V21A-3024
Porosity estimates of the upper crust in the Endeavour segment of the Juan de Fuca Ridge
Tuesday, 15 December 2015
Poster Hall (Moscone South)
Eunyoung Kim1, Douglas R Toomey2, Emilie E E Hooft2, William S D Wilcock3, Robert T Weekly4, Sang-Mook Lee1 and Younghee Kim1, (1)Seoul National University, Seoul, South Korea, (2)University of Oregon, Eugene, OR, United States, (3)University of Washington Seattle Campus, Seattle, WA, United States, (4)Incorporated Research Institutions for Seismology, Seattle, WA, United States
Abstract:
We estimate upper crustal porosity variations using the differential effective medium (DEM) theory to interpret the observed seismic velocity variations for the Endeavour segment of the Juan de Fuca Ridge, an intermediate spreading center [Weekly et al., 2014]. We use six P-wave vertical velocity profiles averaged within 5 km × 10 km areas to estimate the porosity at depths from 0.4 km to 2 km. The profile regions cover on-axis, east and west flanks of the central Endeavour segment and three regions of the segment ends including the Endeavour-West Valley (E-WV) and the Cobb overlapping spreading centers (OSCs) and the relict Middle Valley. At the segment center, our calculated porosities on-axis and on the east and west flanks agree well with the apparent bulk porosities measured in Hole 504B at intermediate-spreading Costa Rica Rift [Becker, 1990] and decrease from 5-15% to 2-7% from 0.5 km to 1 km depth and seal by 2 km depth. At all depths, our calculated porosities on the east and west flanks are lower than those on-axis by ~1.3-3%. This indicates the infilling of cracks by mineral precipitation associated with near-axis hydrothermal circulation [Newman et al., 2011]. At the segment ends, upper crustal velocities are lower than those in the segment center at depths < 2 km.

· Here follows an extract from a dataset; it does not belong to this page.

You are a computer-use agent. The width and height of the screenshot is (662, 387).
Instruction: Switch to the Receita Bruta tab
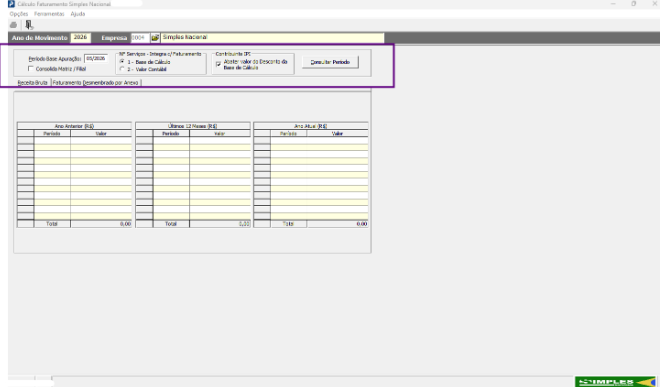[33, 83]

These lower velocities are attributed to higher porosities (10-20% at 0.4 km decreasing to 3-6% at 2 km depth). This may indicate that fracturing in the OSCs strongly affects porosity at shallow depths. Between 0.7 km and 1 km, porosities estimated in all regions using pore aspect ratios of 0.05, 0.1 and 0.2 are higher than those from Hole 504B indicating that the aspect ratio of cracks may be smaller than 0.05. There also appears to be a spreading rate dependence to upper crustal porosity structure. On-axis at the Endeavour segment, the calculated porosities from 0.4 km to 2 km are higher than those at the Lucky Strike segment, a slow spreading center [Seher et al., 2010]. Specifically at 2 km depth the porosity is sealed (0%) at the Endeavour segment but is ~1-2.5% at the Lucky Strike. This may be related to the differences in upper crustal thickness or depth of the axial magma chamber between the intermediate and slow spreading ridges. These results illustrate how upper crustal porosities are controlled by a combination of tectonic, magmatic and hydrothermal processes.